As the Raffles Singapore closes for its second major renovation in 2017, 130 years after its opening, an icon of the hospitality industry fades behind the construction walls filled with historical anecdotes, interesting facts and glamour. This Singapore icon, a brand named the Finest hotel of the East, has a rich heritage filled with fascinating stories.
Ever since I stayed there, I have found the Raffles Singapore magical. The fabulous hotel remained a heritage building like no other until its renovation. It was, possibly, the only of its kind in the world.
With its large box TV sets, clinking pipes and professional butlers who had made a life career out of taking care of guests, stepping into one of the Raffles Singapore colonial rooms was like going back in time. The Raffles Singapore story is unique.
So, to pay it tribute while it comes back as a fully renovated gem, I wanted to write a story with the most interesting facts. Here are six of the most fascinating facts about the Raffles Singapore. Here are more 5 star hotel choices for your luxe stay in Singapore.
- When it opened, the Raffles Singapore was on a simple bungalow on the beach
- The last tiger in Singapore was killed at the Bar & Billiard Room at Raffles Singapore
- The most magnificent hotel of the East
- The birthplace of the Singapore Sing
- The Raffles Singapore: A Japanese Inn
- The longest list of celebrities and royalty of any other hotel
When it opened, the Raffles Singapore was on a simple bungalow on the beach
Visiting Singapore today it is almost impossible to imagine that the Raffles, now well inland, opened its door in 1887 to the South China Sea. When the Sarkies Brothers, founders of other legendary hotels in Asia like The Strand in Yangon, welcomed the first guests to Raffles Singapore, the hotel only had 10 rooms and was housed in an old bungalow.
Today’s Victorian building dates from the last year of the 19th century. At the time, the most fabled hotel of the East used to be located by the beach.
The last tiger in Singapore was killed at the Bar & Billiard Room at Raffles Singapore
Singapore’s last known tiger died in 1902 at the Raffles Hotel when it was trying to seek refuge at the Bar & Billiard room.

■ TASK DIRECTIONS
Copy out the whole Raffles Singapore piece above word for word, from its opening sentence to the final line about the tiger.

■ INPUT DATA
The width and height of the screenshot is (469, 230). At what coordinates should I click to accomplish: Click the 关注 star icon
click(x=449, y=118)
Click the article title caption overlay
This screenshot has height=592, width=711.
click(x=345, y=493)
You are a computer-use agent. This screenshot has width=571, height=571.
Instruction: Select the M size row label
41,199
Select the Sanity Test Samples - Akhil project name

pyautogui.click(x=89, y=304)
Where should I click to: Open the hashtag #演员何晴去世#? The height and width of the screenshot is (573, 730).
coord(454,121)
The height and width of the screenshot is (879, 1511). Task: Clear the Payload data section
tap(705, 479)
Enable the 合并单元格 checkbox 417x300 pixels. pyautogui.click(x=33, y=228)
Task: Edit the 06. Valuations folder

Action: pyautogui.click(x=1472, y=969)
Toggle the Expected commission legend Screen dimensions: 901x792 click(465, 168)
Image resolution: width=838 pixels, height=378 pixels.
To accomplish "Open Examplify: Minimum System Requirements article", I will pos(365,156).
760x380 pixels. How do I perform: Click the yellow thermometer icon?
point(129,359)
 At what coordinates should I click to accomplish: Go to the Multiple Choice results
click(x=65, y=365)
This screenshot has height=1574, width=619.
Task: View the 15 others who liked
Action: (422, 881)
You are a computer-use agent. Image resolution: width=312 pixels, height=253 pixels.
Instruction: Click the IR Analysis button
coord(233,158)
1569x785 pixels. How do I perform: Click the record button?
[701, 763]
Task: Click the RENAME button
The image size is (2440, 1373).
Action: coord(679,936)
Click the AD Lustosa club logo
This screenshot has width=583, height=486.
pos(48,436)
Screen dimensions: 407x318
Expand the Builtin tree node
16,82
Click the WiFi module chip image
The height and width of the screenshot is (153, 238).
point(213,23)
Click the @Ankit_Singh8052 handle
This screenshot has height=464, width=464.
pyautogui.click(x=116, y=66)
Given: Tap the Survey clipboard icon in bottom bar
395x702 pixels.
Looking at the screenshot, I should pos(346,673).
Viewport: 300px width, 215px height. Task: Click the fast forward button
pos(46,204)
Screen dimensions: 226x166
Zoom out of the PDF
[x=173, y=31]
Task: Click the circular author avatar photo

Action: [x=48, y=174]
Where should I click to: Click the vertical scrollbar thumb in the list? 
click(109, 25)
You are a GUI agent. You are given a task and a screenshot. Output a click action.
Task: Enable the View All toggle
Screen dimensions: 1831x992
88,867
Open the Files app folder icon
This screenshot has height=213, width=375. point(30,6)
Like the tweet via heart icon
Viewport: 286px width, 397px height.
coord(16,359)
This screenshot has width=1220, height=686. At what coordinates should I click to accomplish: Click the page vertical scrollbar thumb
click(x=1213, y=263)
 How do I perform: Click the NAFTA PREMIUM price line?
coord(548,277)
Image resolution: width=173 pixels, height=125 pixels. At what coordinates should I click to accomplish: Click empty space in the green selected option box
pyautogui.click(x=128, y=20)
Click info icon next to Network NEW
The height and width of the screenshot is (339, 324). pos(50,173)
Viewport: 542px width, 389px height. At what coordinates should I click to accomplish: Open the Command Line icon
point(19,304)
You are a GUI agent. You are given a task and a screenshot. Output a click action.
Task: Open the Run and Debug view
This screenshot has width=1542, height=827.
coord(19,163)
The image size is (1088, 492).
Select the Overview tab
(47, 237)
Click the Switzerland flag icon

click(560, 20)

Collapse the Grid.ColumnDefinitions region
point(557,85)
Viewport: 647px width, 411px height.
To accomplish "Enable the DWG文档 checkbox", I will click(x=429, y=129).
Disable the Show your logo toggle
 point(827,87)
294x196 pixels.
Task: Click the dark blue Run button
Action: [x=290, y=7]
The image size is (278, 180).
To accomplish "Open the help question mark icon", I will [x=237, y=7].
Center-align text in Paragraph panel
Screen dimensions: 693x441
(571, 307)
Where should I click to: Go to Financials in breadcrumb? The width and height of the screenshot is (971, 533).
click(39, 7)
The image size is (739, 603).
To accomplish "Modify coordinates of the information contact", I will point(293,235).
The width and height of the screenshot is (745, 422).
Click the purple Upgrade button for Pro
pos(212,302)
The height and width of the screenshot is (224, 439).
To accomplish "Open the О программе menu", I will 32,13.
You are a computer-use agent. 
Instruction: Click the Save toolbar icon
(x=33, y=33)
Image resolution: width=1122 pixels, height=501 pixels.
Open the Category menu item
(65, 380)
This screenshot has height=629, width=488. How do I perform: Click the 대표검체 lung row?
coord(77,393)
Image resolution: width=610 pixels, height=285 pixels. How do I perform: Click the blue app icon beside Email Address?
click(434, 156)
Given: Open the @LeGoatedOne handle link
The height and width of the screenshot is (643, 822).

■ RESPONSE AREA
As the Raffles Singapore closes for its second major renovation in 2017, 130 years after its opening, an icon of the hospitality industry fades behind the construction walls filled with historical anecdotes, interesting facts and glamour. This Singapore icon, a brand named the Finest hotel of the East, has a rich heritage filled with fascinating stories.
Ever since I stayed there, I have found the Raffles Singapore magical. The fabulous hotel remained a heritage building like no other until its renovation. It was, possibly, the only of its kind in the world.
With its large box TV sets, clinking pipes and professional butlers who had made a life career out of taking care of guests, stepping into one of the Raffles Singapore colonial rooms was like going back in time. The Raffles Singapore story is unique.
So, to pay it tribute while it comes back as a fully renovated gem, I wanted to write a story with the most interesting facts. Here are six of the most fascinating facts about the Raffles Singapore. Here are more 5 star hotel choices for your luxe stay in Singapore.
- When it opened, the Raffles Singapore was on a simple bungalow on the beach
- The last tiger in Singapore was killed at the Bar & Billiard Room at Raffles Singapore
- The most magnificent hotel of the East
- The birthplace of the Singapore Sing
- The Raffles Singapore: A Japanese Inn
- The longest list of celebrities and royalty of any other hotel
When it opened, the Raffles Singapore was on a simple bungalow on the beach
Visiting Singapore today it is almost impossible to imagine that the Raffles, now well inland, opened its door in 1887 to the South China Sea. When the Sarkies Brothers, founders of other legendary hotels in Asia like The Strand in Yangon, welcomed the first guests to Raffles Singapore, the hotel only had 10 rooms and was housed in an old bungalow.
Today’s Victorian building dates from the last year of the 19th century. At the time, the most fabled hotel of the East used to be located by the beach.
The last tiger in Singapore was killed at the Bar & Billiard Room at Raffles Singapore
Singapore’s last known tiger died in 1902 at the Raffles Hotel when it was trying to seek refuge at the Bar & Billiard room.